> **SOURCE INFORMATION**
------------------------------

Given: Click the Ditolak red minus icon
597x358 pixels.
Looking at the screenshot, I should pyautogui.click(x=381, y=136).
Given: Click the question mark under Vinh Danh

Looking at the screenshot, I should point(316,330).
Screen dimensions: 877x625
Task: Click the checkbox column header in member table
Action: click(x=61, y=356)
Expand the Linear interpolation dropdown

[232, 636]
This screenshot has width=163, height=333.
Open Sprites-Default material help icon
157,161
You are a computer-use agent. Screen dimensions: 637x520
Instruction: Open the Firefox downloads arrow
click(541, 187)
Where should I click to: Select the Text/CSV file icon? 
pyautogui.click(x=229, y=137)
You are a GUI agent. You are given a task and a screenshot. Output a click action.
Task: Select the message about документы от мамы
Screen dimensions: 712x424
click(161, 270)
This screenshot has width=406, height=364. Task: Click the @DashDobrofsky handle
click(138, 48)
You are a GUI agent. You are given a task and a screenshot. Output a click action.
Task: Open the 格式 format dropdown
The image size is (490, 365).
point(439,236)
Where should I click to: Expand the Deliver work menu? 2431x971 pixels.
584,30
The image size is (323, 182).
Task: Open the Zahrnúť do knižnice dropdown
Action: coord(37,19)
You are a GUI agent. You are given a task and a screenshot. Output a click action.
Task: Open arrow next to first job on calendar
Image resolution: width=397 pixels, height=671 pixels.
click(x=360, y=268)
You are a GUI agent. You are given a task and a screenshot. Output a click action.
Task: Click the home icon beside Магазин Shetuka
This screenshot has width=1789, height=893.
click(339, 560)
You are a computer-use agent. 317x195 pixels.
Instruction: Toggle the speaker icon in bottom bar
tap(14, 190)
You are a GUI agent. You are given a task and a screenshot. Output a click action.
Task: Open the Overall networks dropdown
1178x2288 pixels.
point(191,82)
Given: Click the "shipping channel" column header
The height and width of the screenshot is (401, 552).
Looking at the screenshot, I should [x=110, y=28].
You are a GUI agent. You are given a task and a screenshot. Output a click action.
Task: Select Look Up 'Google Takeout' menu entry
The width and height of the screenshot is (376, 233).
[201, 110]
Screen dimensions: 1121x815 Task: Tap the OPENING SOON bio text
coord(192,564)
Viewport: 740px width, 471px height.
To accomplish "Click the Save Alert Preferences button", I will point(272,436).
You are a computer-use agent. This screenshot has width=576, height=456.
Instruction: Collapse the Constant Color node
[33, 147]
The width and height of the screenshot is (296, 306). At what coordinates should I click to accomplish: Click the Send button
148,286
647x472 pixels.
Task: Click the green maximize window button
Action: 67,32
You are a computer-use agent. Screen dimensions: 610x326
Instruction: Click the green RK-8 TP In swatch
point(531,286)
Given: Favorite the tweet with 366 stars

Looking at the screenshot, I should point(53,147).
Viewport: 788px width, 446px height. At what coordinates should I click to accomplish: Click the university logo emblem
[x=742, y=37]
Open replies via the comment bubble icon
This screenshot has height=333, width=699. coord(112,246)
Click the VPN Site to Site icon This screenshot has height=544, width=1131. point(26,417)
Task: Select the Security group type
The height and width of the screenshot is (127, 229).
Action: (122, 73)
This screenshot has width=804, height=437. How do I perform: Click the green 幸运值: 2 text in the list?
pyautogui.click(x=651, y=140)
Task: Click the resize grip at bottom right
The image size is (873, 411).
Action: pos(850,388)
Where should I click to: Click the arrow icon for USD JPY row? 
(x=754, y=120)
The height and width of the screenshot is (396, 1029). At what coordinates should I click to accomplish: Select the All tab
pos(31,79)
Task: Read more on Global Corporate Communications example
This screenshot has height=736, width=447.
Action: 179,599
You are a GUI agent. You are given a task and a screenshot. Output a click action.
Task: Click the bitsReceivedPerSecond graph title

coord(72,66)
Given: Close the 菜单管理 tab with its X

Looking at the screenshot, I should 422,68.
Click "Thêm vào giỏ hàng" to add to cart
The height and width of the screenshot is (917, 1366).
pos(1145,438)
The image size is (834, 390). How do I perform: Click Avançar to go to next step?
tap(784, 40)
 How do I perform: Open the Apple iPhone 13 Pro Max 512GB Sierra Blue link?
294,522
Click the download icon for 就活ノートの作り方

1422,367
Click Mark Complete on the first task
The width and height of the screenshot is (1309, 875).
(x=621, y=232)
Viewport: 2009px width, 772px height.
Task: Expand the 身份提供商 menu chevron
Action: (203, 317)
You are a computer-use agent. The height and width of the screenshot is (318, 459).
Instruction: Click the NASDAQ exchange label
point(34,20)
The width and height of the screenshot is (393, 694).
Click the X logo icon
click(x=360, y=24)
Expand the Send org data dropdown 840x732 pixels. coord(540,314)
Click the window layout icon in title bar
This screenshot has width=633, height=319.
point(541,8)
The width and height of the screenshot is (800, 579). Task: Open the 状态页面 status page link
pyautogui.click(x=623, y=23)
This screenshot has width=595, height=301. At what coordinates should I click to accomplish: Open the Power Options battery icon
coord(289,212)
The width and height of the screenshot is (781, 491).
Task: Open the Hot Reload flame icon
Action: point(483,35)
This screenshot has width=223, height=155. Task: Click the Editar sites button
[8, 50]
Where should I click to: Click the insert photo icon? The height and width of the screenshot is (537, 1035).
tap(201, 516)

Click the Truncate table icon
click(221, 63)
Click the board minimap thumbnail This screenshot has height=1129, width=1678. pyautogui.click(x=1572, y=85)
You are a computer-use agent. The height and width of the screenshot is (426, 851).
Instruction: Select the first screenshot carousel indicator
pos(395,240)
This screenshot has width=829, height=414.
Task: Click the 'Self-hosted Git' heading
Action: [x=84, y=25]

------------------------------

Go through the listing above and state how many of its lines contain "computer", with no other words.

6